>>>>>
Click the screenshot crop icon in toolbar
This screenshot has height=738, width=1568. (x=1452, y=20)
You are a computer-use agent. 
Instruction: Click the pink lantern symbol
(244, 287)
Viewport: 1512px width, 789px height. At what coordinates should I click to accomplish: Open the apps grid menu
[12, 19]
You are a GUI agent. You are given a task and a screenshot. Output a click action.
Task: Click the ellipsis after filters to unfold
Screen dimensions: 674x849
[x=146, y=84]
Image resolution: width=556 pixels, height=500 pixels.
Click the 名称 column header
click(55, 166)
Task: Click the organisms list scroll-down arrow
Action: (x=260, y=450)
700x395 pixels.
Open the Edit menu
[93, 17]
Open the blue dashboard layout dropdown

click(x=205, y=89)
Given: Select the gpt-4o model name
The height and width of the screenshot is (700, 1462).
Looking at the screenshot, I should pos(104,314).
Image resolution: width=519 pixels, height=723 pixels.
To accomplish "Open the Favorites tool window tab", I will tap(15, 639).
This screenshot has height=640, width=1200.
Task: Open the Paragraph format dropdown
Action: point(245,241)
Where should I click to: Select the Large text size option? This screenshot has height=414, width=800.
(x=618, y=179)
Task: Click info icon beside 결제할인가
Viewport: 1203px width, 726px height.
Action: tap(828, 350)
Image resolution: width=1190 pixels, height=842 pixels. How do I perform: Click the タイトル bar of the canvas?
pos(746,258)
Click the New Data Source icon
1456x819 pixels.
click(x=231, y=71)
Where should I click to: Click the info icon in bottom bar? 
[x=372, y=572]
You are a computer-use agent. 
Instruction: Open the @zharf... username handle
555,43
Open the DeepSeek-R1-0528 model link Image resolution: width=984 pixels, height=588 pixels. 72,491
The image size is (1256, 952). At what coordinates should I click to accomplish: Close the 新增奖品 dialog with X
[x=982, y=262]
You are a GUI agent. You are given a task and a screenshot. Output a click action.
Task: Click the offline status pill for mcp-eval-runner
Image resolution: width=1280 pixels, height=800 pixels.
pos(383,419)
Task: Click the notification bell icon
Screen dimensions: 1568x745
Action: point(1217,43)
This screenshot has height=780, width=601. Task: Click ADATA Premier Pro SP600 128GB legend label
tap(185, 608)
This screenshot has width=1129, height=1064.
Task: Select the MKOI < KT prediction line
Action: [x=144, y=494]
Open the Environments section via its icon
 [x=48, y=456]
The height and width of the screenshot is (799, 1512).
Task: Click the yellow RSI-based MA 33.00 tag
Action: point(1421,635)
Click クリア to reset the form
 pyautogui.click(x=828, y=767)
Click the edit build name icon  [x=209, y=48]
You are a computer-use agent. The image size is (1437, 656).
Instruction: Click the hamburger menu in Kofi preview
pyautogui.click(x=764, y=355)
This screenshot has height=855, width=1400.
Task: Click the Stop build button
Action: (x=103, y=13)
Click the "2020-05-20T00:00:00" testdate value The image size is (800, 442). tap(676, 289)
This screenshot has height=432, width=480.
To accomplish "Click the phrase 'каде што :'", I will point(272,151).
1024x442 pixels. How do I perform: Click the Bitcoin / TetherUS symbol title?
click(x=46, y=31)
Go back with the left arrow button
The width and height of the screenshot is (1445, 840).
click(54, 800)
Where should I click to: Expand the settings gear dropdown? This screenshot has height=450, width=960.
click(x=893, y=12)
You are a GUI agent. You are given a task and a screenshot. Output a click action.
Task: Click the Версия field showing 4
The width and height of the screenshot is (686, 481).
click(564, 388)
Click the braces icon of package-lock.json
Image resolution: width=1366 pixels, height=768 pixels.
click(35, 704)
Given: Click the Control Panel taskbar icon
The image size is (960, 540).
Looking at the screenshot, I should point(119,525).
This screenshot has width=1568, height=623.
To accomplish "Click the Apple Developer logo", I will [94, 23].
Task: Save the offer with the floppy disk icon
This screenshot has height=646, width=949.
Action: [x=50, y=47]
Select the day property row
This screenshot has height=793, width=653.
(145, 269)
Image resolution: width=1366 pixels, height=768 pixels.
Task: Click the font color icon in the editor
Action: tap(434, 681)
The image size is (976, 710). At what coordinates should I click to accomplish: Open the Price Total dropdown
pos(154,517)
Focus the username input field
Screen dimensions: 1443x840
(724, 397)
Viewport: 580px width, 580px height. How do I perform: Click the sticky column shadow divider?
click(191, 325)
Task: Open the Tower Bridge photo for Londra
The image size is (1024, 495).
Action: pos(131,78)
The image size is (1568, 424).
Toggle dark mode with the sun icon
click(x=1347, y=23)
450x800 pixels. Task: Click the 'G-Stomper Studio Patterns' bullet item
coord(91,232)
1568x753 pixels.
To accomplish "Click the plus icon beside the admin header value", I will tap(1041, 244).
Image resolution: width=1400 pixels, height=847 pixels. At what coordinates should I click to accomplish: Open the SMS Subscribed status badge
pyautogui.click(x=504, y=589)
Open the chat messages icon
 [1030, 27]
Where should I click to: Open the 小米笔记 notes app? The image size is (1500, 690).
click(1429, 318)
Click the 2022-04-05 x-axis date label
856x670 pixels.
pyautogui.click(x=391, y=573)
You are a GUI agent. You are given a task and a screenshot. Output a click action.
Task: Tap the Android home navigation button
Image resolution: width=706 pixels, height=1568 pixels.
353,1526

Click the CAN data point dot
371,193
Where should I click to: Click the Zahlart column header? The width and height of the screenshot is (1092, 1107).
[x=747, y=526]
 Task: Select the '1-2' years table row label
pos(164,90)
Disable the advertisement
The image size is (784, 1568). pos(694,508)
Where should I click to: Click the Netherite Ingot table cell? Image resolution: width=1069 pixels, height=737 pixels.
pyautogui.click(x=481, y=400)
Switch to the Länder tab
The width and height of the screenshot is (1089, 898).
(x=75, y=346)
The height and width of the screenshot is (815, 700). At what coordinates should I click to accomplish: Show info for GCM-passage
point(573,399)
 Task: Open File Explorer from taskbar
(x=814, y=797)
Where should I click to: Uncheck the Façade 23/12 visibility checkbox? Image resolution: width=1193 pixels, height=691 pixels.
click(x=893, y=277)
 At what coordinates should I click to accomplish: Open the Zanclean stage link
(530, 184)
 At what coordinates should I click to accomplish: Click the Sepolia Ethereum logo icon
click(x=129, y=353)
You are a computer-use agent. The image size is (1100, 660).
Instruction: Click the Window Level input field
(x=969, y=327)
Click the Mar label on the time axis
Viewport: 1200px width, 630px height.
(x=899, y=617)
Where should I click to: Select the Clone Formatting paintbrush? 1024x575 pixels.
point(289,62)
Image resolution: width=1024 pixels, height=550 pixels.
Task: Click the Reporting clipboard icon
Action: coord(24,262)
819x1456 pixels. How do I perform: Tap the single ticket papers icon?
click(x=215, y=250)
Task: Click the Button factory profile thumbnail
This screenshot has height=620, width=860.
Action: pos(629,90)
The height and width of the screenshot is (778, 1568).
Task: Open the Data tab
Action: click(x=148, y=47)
<<<<<
▸ **Work required**
Copy the rows above verbatim, from the line containing "Image resolution: width=1400" through the line containing "click(1429, 318)".

▸ **Finished answer**
Image resolution: width=1400 pixels, height=847 pixels. At what coordinates should I click to accomplish: Open the SMS Subscribed status badge
pyautogui.click(x=504, y=589)
Open the chat messages icon
 [1030, 27]
Where should I click to: Open the 小米笔记 notes app? The image size is (1500, 690).
click(1429, 318)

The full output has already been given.